#### DATA PROVIDED
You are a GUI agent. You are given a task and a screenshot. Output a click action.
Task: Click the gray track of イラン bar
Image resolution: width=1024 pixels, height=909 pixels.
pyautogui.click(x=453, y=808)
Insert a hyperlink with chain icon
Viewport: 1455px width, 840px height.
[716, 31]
########
WHAT THE TASK ASKS:
Present these lines as a numbered list, with blank lines omitted.

RESPONSE TO THE EXERCISE:
1. You are a GUI agent. You are given a task and a screenshot. Output a click action.
2. Task: Click the gray track of イラン bar
3. Image resolution: width=1024 pixels, height=909 pixels.
4. pyautogui.click(x=453, y=808)
5. Insert a hyperlink with chain icon
6. Viewport: 1455px width, 840px height.
7. [716, 31]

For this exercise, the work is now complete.